Prolongando a despedida, o britânico Russell Davison escolheu velar o corpo da esposa por seis dias no quarto onde eles dormiam em uma casa em Derby (Inglaterra). Para explicar sua decisão e defender que não há porque acelerar o luto, o homem divulgou uma carta contando a história da mulher.


Wendy morreu aos 50 anos, depois de mais de uma década com um câncer cervical para o qual ela nunca fez tratamento tradicional. Diagnosticada em novembro de 2006, ela buscou soluções naturais para remediar os efeitos da doença. Há três anos, médicos afirmaram que ela teria apenas mais seis meses de vida, o que motivou os dois a comprarem um trailer, adaptarem seus modos de trabalho e começarem a viajar juntos pela Europa.


Apesar de ter vivido mais que a expectativa médica, Wendy começou a ficar com a saúde debilitada em setembro do ano passado, e eles voltaram para casa, onde ela passou a ser cuidada pelo marido, os filhos e os enteados. ''Ela sentia tantas dores todos os dias, mas nunca reclamava nem sentia pena de si mesma ou dizia qualquer coisa sobre ser injusto ou algo do tipo'', relembra Russell. ''Ela mantinha o foco na gratidão diária e mostrou mais bravura, coragem e graça que eu pensava ser possível ter''.


Em 10 de abril, Wendy parou de comer e na sequência, no dia 15, parou de ingerir líquidos. Sedada desde então, ela morreu ''em muita paz'' e ''sem dor'' em 23 de abril. Naquele dia, Russell e um dos filhos de Wendy limparam o corpo dela, o vestiram e o colocaram em seu ''casulo'' (como preferem chamar o caixão). ''Foi muito especial. Ela parecia absolutamente linda, assim como sempre foi em vida: sem esforço, sem maquiagem, apenas beleza radiante'', conta o homem.

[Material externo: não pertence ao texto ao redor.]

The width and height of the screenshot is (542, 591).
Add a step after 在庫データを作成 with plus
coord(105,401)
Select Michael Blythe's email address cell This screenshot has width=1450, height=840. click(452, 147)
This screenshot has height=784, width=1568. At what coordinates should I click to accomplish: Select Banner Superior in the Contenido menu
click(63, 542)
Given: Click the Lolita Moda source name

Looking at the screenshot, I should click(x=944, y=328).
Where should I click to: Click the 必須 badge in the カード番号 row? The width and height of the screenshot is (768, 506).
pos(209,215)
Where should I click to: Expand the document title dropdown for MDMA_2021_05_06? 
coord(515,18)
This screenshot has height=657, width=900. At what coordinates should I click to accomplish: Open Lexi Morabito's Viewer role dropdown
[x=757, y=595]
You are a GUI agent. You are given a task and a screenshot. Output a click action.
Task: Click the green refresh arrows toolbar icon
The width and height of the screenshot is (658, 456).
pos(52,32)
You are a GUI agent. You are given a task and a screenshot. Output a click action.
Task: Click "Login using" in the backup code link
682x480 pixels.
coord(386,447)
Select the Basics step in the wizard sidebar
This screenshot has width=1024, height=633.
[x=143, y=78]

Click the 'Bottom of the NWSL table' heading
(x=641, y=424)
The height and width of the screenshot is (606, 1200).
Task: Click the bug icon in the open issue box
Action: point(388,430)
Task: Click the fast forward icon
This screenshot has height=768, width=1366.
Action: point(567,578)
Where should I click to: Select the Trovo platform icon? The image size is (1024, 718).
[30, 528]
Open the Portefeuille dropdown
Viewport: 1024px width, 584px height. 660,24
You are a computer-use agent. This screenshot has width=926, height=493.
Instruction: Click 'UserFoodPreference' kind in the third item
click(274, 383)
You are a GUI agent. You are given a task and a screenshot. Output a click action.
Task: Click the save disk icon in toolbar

Durante seis dias, amigos e familiares puderam visitar o corpo da mulher, e o homem dormiu ao lado dele, uma experiência que ele considera ter sido ''muito bonita e reconfortante'' para todos. ''Eu descreveria o processo como uma câmara de descompressão emocional, que nos permite começar a aceitar a nossa perda enquanto ela continua conosco'', explica ele. ''A ideia de ser levado em um saco plástico horas após a morte agora nos parece tão alienígena que nós realmente achamos que não poderíamos ter optado por isso. Algo muito bonito aconteceu em nossa casa e Wendy fez isso acontecer''.


Russell ainda diz que a sociedade precisa rever a forma como trata os corpos de entes queridos, e que Wendy ensinou isso. ''Na minha humilde opinião, precisamos tomar o controle de volta. Não deve haver medo de cuidar dos nossos parentes mortos. Wendy, você nos mostrou exatamente como viver e morrer com graça, honra, amor e beleza, então eu sou grato por tudo o que você fez para mim'', escreve Russell.

Complementando a despedida, o homem marcou, para o próximo domingo (14), um ato para celebrar a vida de Wendy Davison.